Kalau melihat isi kesepakatan tersebut, sambung Roganda, tidak setara/seimbang posisinya. Dikatakan Roganda, dalam hal pengakuan tanah adat itu, ironisnya bupati membiarkan sendiri rakyatnya bertarung untuk mempertahankan tanahnya. Padahal Bupati Tobasa punya kewenangan sesuai dengan peraturan yang tersedia di republik ini. Misalnya Permendagri No 52 Tahun 2014. Bupati juga bisa memakai/menerapkan Perda Tanah Ulayat yang sudah disahkan DPRD dan bupati pada tahun 2017.
"Butir-butir isi perjanjian tersebut seharusnya dijelaskan dengan jujur apa implikasi atau resiko yang muncul dari setiap butir kesepakan. Kami dari AMAN Tano Batak menegaskan bupati harus menetapkan lewat SK Masyarakat Adat Sigapiton beserta wilayah adatnya.
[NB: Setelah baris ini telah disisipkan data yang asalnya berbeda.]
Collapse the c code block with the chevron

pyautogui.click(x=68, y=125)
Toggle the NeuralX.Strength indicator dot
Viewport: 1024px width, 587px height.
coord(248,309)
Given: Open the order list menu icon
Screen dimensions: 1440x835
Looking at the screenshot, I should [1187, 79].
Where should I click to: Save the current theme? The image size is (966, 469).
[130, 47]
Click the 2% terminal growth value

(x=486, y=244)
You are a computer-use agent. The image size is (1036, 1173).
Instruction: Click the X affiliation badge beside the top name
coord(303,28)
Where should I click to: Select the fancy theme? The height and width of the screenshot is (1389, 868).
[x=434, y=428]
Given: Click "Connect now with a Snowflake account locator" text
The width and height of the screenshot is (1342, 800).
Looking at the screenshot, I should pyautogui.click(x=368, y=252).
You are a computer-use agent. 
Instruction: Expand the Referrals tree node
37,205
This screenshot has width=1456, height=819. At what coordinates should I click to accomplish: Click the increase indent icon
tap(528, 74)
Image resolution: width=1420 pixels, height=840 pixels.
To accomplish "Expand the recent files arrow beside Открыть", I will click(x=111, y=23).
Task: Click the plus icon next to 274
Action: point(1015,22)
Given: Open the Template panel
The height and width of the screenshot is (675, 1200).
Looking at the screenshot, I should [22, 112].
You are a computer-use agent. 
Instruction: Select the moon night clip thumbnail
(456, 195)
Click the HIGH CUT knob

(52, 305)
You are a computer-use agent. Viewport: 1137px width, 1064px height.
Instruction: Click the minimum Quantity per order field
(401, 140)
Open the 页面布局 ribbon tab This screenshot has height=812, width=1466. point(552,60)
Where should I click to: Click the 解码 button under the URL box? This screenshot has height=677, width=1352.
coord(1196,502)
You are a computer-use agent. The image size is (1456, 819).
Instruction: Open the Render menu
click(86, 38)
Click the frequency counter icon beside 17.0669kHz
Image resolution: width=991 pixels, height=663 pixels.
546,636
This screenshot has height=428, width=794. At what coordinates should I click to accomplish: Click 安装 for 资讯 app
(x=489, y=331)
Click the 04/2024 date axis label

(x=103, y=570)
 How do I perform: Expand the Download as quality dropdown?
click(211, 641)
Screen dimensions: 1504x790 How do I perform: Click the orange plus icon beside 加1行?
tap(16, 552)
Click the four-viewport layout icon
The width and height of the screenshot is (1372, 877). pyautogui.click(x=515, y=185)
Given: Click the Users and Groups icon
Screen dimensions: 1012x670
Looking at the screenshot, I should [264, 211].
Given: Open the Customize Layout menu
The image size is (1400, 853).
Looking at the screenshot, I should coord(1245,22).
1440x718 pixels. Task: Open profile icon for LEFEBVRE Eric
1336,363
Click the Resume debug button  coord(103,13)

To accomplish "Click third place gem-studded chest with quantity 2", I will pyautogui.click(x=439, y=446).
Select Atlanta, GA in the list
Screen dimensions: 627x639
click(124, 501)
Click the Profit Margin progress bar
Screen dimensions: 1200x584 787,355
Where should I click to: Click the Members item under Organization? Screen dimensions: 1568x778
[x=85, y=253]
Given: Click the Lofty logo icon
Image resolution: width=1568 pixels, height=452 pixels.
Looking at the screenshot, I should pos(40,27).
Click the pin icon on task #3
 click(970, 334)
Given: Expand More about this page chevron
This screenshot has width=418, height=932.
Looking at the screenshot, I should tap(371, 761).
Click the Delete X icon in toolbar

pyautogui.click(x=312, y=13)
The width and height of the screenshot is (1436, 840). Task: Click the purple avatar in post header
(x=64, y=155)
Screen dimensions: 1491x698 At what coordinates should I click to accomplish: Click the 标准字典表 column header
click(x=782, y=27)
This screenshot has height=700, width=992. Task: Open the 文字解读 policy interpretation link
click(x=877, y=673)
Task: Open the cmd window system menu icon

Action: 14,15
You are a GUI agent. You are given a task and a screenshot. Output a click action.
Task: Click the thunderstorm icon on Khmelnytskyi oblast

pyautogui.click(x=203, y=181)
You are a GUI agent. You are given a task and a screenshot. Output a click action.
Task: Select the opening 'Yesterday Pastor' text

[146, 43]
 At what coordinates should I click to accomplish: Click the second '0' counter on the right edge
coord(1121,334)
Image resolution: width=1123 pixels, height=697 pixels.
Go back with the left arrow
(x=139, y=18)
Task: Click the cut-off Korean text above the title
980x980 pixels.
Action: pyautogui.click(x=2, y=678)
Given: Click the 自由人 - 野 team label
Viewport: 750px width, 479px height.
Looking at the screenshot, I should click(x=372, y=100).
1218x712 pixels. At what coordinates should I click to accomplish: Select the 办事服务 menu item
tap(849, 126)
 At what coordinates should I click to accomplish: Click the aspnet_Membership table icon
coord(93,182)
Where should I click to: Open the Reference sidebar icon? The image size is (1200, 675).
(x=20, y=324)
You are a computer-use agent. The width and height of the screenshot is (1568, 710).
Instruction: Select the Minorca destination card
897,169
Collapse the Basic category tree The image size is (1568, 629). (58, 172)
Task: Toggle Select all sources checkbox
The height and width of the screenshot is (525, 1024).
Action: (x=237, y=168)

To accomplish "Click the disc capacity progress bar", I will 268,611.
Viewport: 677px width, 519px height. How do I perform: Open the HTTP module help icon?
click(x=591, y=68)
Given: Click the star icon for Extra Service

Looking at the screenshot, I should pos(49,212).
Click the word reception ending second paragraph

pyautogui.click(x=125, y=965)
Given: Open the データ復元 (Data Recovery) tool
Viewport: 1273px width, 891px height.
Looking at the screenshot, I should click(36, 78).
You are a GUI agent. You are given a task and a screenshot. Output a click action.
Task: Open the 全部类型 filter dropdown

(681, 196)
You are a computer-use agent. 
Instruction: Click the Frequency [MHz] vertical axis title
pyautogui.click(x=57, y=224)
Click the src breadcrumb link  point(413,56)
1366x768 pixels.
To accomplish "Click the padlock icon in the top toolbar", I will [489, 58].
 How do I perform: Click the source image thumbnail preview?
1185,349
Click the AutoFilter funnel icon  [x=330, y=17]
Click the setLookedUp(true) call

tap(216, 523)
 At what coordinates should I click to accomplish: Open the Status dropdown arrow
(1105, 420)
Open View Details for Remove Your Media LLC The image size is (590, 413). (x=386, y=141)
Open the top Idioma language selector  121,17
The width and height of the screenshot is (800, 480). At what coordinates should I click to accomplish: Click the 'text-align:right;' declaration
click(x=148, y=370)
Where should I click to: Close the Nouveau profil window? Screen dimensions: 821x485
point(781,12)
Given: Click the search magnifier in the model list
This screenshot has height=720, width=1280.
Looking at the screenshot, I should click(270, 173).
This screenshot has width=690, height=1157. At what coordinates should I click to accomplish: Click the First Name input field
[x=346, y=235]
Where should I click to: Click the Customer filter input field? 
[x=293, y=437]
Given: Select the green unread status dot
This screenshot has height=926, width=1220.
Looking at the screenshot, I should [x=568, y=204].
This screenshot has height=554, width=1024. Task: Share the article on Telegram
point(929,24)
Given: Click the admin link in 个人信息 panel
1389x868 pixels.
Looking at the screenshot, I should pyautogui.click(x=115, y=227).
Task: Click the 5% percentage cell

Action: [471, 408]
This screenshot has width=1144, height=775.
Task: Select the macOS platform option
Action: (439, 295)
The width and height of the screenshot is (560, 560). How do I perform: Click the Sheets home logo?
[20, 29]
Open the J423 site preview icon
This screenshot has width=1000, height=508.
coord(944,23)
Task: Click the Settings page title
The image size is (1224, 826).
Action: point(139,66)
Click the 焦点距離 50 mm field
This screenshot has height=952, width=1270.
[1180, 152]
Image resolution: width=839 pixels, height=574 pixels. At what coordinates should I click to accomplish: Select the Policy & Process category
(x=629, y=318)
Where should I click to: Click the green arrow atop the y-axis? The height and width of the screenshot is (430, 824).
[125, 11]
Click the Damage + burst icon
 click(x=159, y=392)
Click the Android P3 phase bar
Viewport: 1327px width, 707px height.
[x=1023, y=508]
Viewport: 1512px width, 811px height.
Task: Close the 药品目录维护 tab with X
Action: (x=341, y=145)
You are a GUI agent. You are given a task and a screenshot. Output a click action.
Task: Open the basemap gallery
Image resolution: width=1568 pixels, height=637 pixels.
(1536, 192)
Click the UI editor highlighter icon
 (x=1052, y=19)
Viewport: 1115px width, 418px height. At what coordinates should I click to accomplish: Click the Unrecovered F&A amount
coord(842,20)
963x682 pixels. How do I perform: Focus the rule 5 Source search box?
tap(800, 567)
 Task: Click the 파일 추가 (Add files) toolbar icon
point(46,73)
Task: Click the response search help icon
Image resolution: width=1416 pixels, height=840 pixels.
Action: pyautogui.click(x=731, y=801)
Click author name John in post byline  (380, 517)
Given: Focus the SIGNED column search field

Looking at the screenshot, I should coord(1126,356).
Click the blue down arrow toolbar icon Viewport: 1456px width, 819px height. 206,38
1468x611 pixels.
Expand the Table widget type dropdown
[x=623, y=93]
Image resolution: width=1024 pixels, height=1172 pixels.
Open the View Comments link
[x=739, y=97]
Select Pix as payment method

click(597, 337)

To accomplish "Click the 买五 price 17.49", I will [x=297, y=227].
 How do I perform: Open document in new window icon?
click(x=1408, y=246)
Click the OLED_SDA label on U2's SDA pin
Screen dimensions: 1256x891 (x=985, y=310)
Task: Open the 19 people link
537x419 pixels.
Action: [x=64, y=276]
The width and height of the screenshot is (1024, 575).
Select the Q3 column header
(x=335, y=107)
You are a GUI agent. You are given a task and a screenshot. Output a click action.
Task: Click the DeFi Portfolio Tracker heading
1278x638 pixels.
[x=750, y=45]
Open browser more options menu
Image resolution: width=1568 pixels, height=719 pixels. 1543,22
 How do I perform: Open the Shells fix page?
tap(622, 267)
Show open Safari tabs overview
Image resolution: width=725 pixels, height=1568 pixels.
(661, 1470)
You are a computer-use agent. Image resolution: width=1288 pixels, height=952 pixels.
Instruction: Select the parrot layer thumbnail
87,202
Tanpa seperti itu warga Sigapiton akan dipaksa kalah," katanya.
Sebelumnya pasca bentrokan itu, Direktur Utama BPODT, Arie Prasetyo, kepada medanbisnidaily.com, Kamis (12/9/2019) mengatakan, sudah dilakukan pendekatan persuasif dan telah menghasilkan kesepakatan .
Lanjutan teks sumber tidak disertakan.